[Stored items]
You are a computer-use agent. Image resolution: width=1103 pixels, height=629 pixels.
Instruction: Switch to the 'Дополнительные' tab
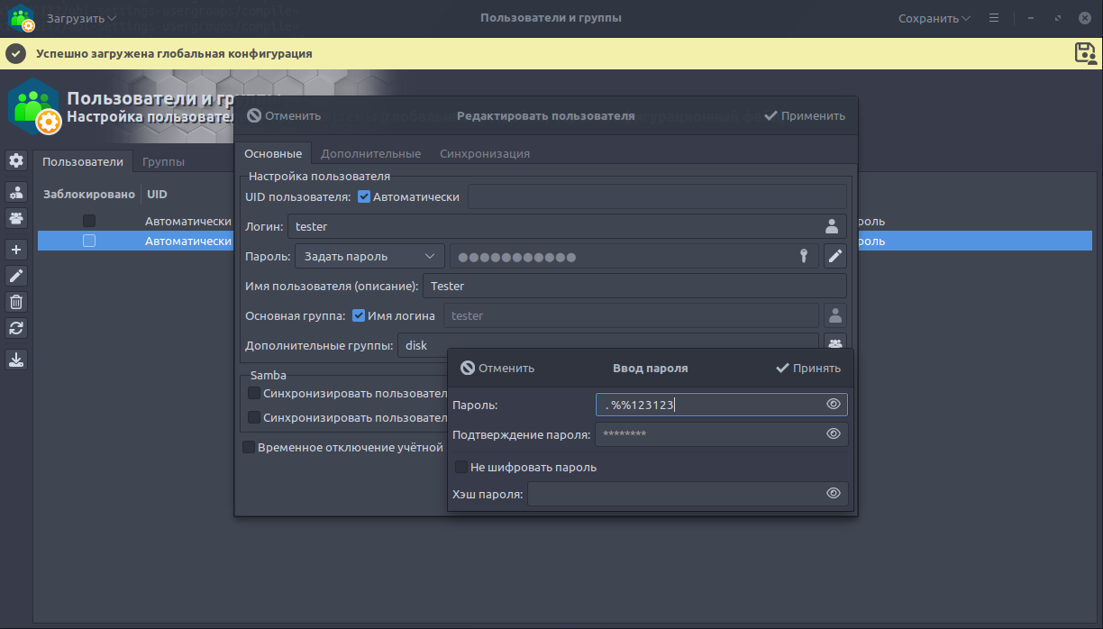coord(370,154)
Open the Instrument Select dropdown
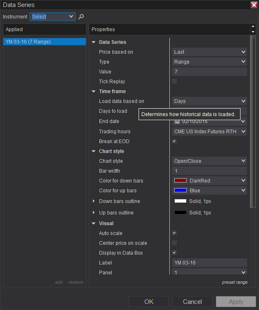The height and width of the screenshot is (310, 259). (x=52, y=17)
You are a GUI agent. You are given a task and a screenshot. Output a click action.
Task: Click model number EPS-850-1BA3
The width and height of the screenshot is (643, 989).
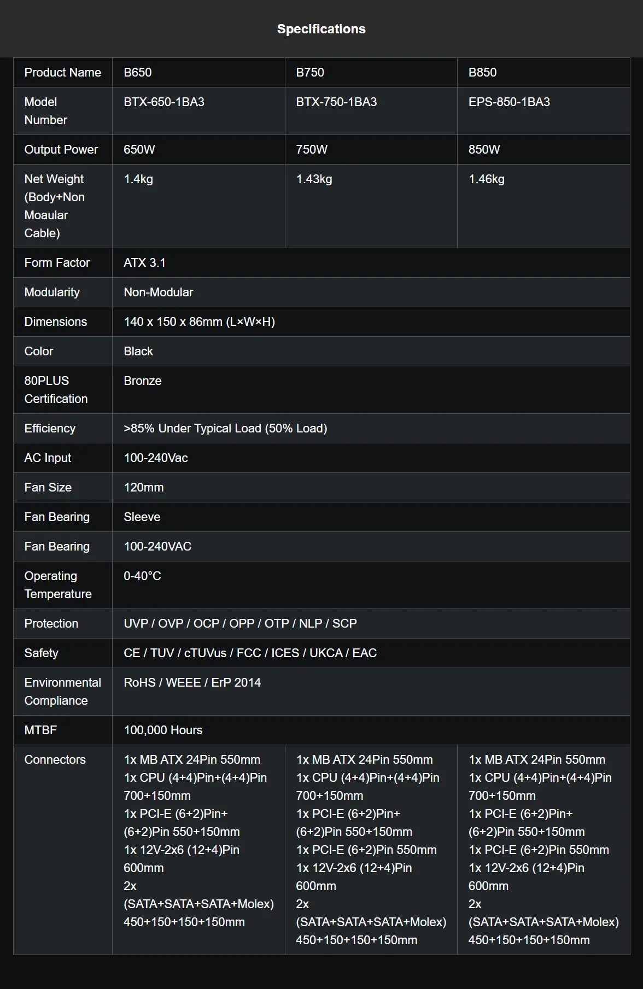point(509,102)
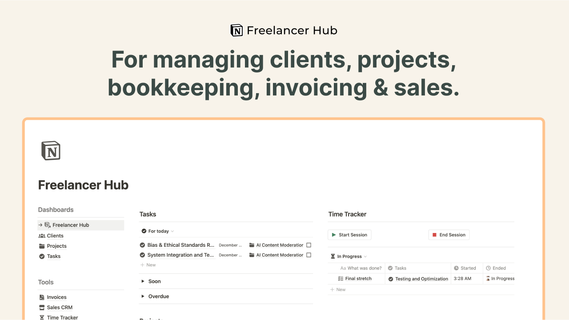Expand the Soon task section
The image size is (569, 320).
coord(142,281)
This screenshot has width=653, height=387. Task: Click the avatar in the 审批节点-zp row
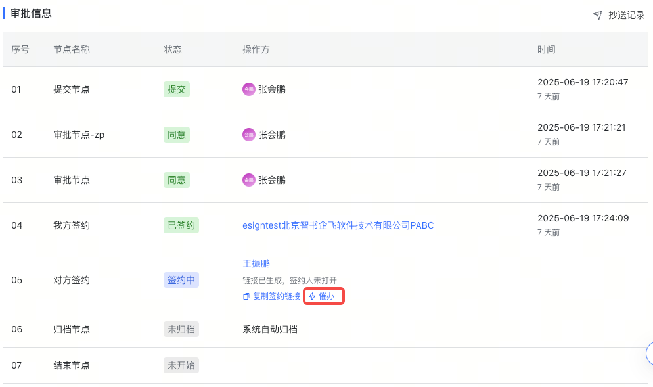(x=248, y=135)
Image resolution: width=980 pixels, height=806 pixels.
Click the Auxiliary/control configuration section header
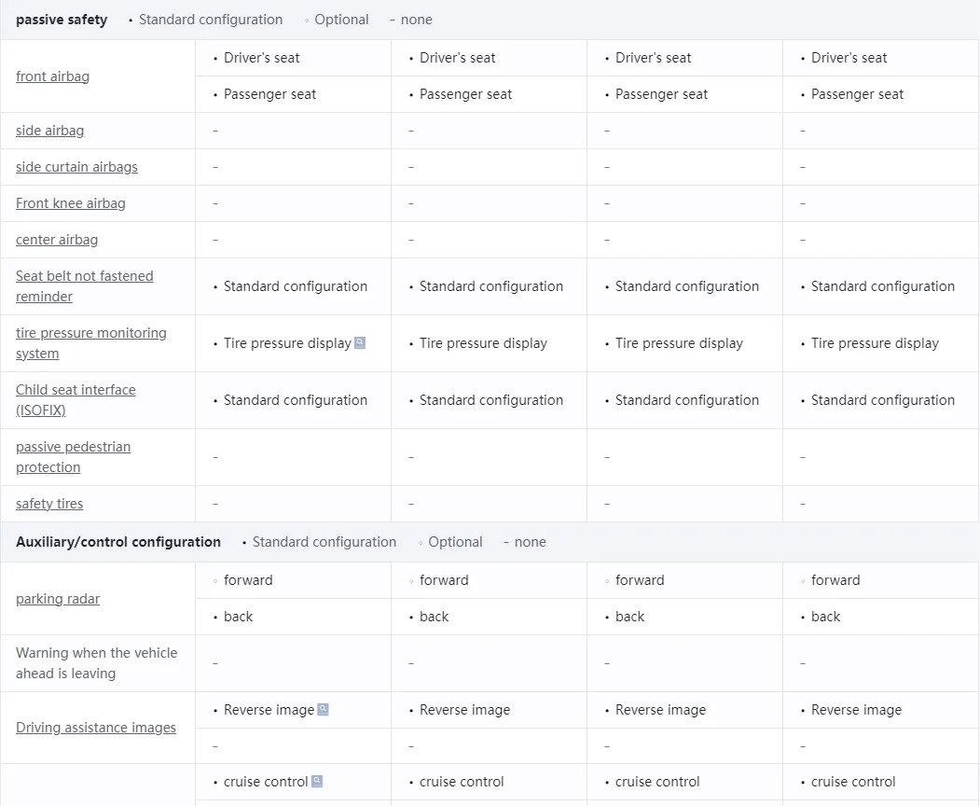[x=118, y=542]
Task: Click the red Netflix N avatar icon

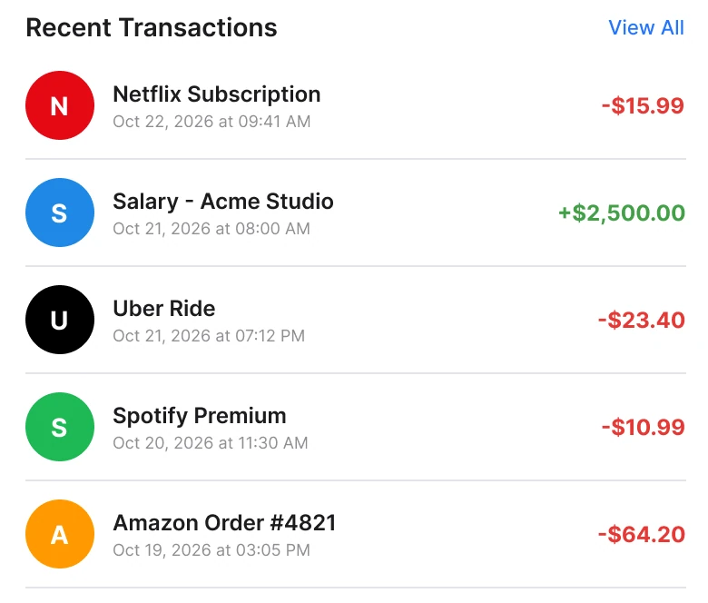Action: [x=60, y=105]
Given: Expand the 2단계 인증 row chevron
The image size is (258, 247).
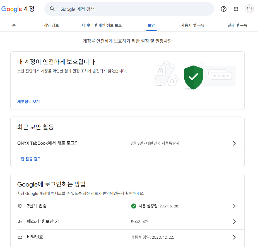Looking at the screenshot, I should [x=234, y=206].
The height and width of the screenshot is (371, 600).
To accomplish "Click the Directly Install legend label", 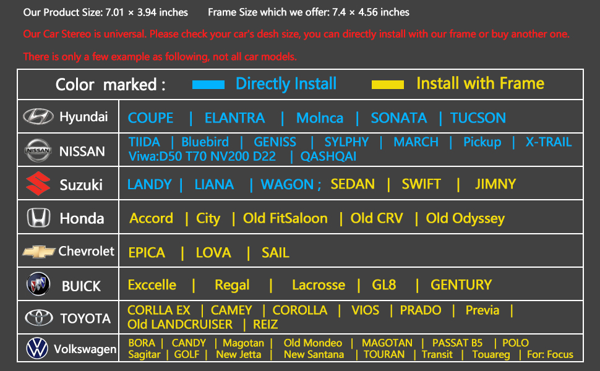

Work order: Write the records out exactly once more, leaving off the pictures.

Task output:
You are a computer-use agent. Image resolution: width=1103 pixels, height=629 pixels.
Instruction: Switch to the 'Дополнительные' tab
coord(370,154)
Open the Instrument Select dropdown
The height and width of the screenshot is (310, 259). (x=52, y=17)
You are a GUI agent. You are given a task and a screenshot. Output a click action.
Task: Click model number EPS-850-1BA3
The width and height of the screenshot is (643, 989).
point(509,102)
Expand the Soon task section
The image size is (569, 320).
coord(142,281)
This screenshot has width=653, height=387. Task: Click the avatar in the 审批节点-zp row
(x=248, y=135)
Image resolution: width=980 pixels, height=806 pixels.
Click the Auxiliary/control configuration section header
[x=118, y=542]
Task: Click the red Netflix N avatar icon

Action: [x=60, y=105]
Given: Expand the 2단계 인증 row chevron
The image size is (258, 247).
Looking at the screenshot, I should [x=234, y=206].
The height and width of the screenshot is (371, 600).
To accomplish "Click the Directly Install legend label", 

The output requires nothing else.